Géza Ákos Molnár 18. März 2019


Wir schreiben das Jahr 1968 und sind in Birmingham, um einen Abgeordneten des britischen Parlaments und das Mitglied im Schattenkabinett des Konservativen Edward Heath zu hören.

Wegen der fulminanten Aufmerksamkeit, die dieser Rede zuteil wird, hat sie bald einen Namen:

The Rivers of Blood  – Speech.
Der Redner heißt Enoch Powell (1912 – 1998).

“Like the Roman, I seem to see ‚the River Tiber foaming with much blood‘.” Diesem Virgil-Zitat gegen Ende seiner Rede verdankt die Rede ihren Markennamen. 

Thema dieser Rede sind die ernsten Folgen der massenhaften Immigration aus den Commonwealth – Staaten in das Vereinigte Königreich und die aus Überzeugung Powells unbedingt und unverzüglich zu ergreifenden Maßnahmen zur Abwendung großer Not.

Rhetorisch ist diese Rede ausgezeichnet.

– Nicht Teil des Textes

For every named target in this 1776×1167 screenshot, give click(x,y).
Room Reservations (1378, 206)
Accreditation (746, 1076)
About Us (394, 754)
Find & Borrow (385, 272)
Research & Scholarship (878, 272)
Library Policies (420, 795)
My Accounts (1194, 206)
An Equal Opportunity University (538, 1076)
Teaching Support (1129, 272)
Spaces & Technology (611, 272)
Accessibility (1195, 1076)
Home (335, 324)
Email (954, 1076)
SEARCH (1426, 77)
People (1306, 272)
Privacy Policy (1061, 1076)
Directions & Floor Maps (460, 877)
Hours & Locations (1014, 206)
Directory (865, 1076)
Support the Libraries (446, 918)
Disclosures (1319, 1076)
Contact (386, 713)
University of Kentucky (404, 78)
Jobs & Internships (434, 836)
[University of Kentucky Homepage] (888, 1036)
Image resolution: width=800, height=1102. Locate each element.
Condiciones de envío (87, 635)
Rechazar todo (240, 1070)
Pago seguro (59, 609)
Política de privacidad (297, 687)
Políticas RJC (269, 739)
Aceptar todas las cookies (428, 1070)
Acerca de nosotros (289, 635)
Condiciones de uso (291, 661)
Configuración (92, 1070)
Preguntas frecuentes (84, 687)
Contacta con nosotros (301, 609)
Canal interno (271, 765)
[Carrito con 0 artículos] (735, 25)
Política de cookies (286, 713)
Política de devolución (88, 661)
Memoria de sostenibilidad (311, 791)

Sie finden weiter unten meine Analyse dieser Rede, die das „ausgezeichnet“ substantiell und detailliert begründet.

Historisch ist diese Rede hochinteressant, weil sie hochaktuell ist. Die Rede Powells ist geradezu prophetisch. Die Zahlen und Details haben sich geändert, das Thema, die Dringlichkeit und die Zukunftsaussichten bei Nichthandeln sind heute spätestens seit 2015 dieselben wie damals 1968.

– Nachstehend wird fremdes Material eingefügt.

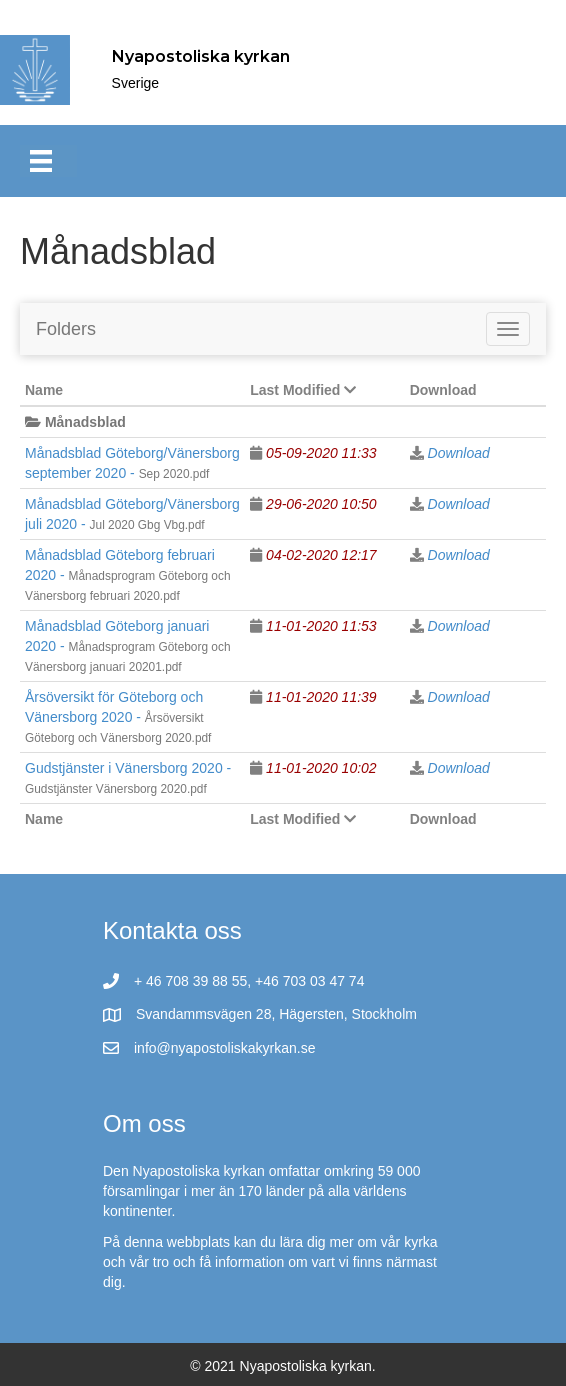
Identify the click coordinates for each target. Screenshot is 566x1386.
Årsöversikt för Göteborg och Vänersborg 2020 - (118, 717)
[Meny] (48, 161)
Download (459, 453)
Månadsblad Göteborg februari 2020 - (128, 575)
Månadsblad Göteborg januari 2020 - (128, 646)
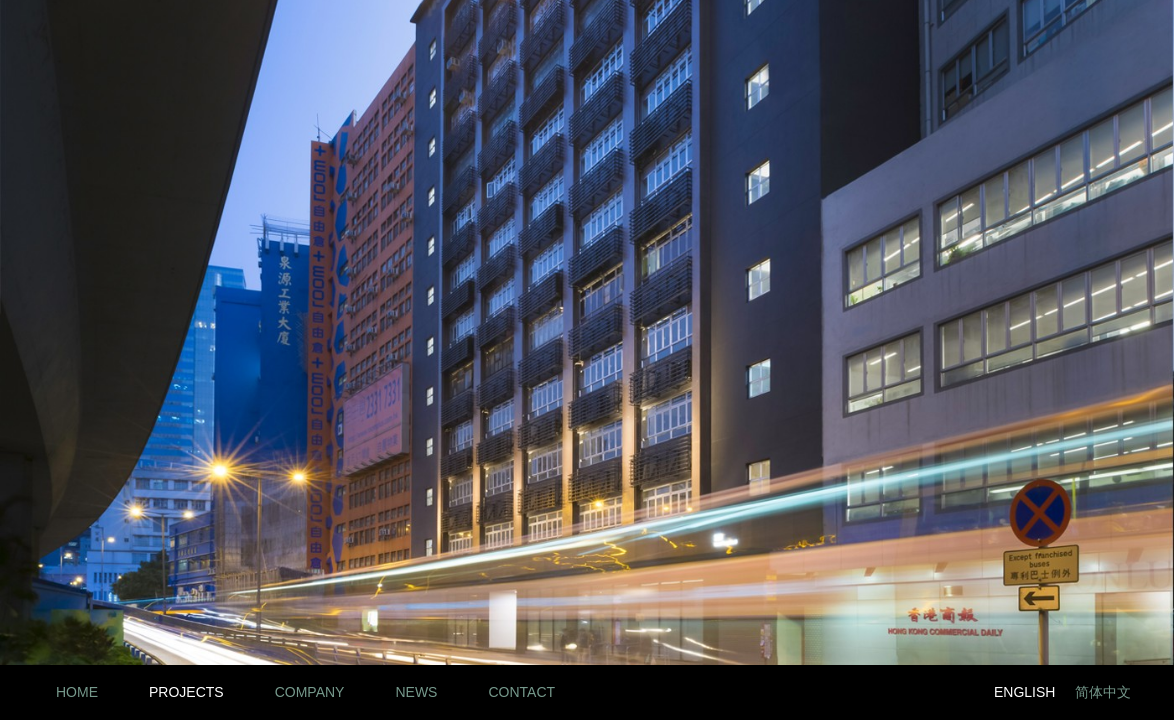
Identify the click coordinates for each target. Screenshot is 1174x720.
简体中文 (1103, 692)
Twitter (946, 692)
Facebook (901, 692)
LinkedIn (856, 692)
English (1024, 692)
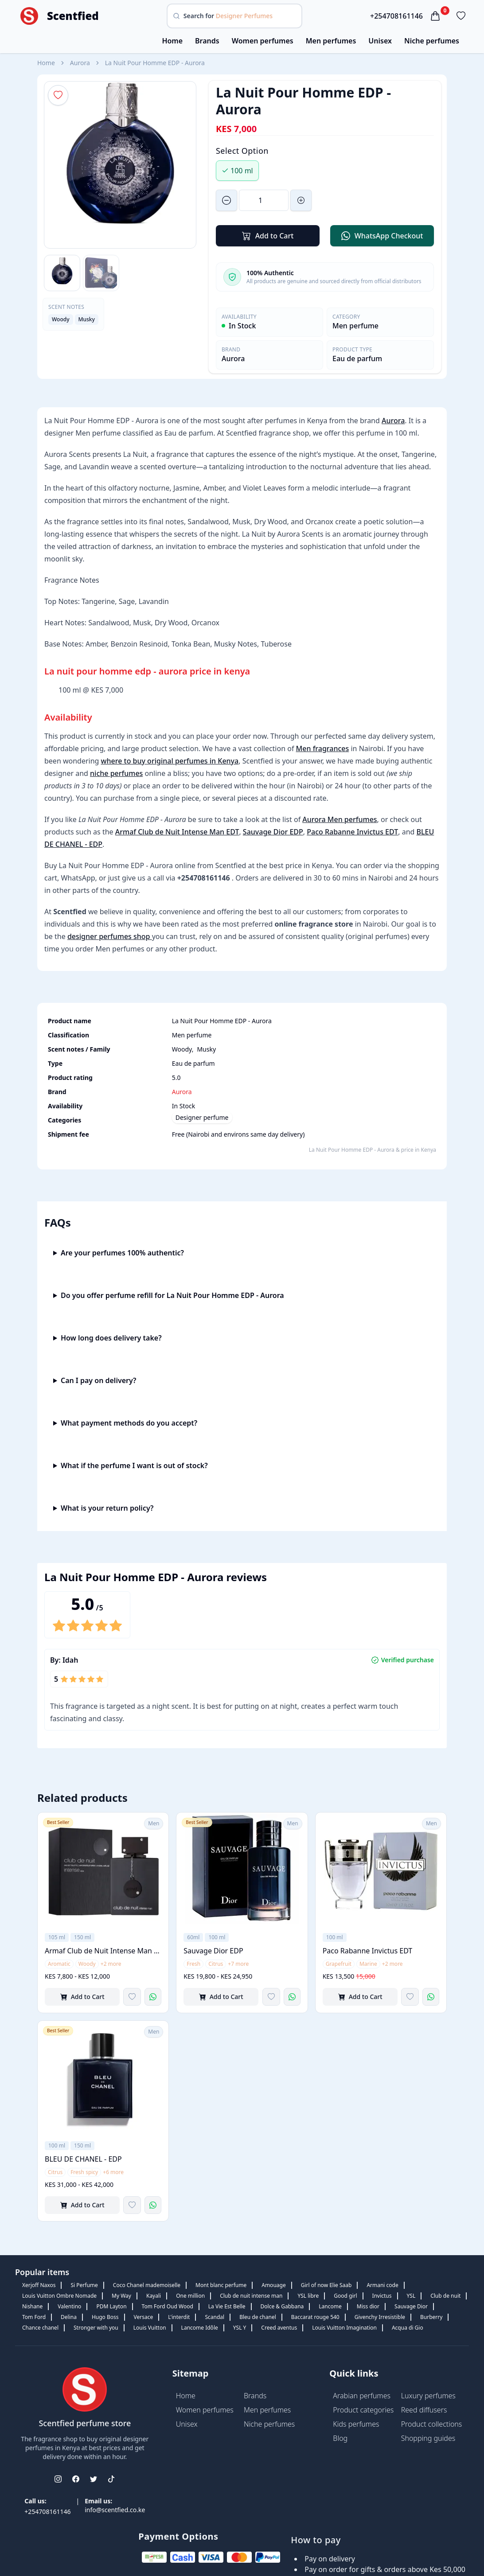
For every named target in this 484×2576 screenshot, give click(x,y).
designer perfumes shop (109, 936)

Wirkungsgeschichtlich ist diese Rede ebenso frappierend mit der heutigen Reaktionskultur in Medien und Politik vergleichbar. Eine sachliche Auseinandersetzung über diese Themen darf schon vor 50 Jahren nicht stattgefunden haben. Daran hat sich bis heute nichts geändert.

Ich hole aus: Enoch Powell hat diese Rede 1968 vor einer Versammlung seiner Conservative Party in Birmingham gehalten. Enoch Powell war damals bereits ein verdienter, lang gedienter und im ganzen Land hochbekannter Politiker.

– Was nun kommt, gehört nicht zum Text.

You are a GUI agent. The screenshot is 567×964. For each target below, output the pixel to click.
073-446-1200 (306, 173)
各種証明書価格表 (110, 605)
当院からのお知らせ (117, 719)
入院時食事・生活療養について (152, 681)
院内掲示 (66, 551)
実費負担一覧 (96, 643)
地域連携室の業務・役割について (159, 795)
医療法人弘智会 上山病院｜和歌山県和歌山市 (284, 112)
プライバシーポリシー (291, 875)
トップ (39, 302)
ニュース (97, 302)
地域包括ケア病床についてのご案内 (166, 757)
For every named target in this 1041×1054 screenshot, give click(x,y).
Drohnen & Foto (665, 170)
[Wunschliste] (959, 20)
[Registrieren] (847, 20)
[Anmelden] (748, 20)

Laut Berichten hat Powells Rede große Dankbarkeit in weiten Teilen der Bevölkerung ausgelöst, in der eigenen Partei waren die Meinungen in der Sache einhellig, in der möglichen Auswirkung differierend. 

Langer Rede kurzer Sinn: Edward Heath hat ihn mit folgender Begründung aus seinem Schattenkabinett (übrigens gegen den Rat Margret Thatchers!) entlassen:

“I dismissed Mr Powell because I believed his speech was inflammatory and liable to damage race relations. I am determined to do everything I can to prevent racial problems developing into civil strife … I don’t believe the great majority of the British people share Mr Powell’s way of putting his views in his speech.”

Ein Unglück kommt selten allein. Das besondere Pech Powells war, daß er an ein Detail keine einzige Sekunde lang gedacht hatte: an das Datum der Rede: 20. April. Und daraus – und das ist auch heute noch dasselbe – haben sie ihm den Strick gedreht.

Gute Redner wissen, daß der Preis für gute Reden manchmal sehr hoch ist. Das ist nicht nur in der Politik so. Das ist auch in Konzernen so und in Institutionen, überall dort, wo die Interessen woanders liegen als in Leitbildern und in PR-Broschüren derselben beschrieben.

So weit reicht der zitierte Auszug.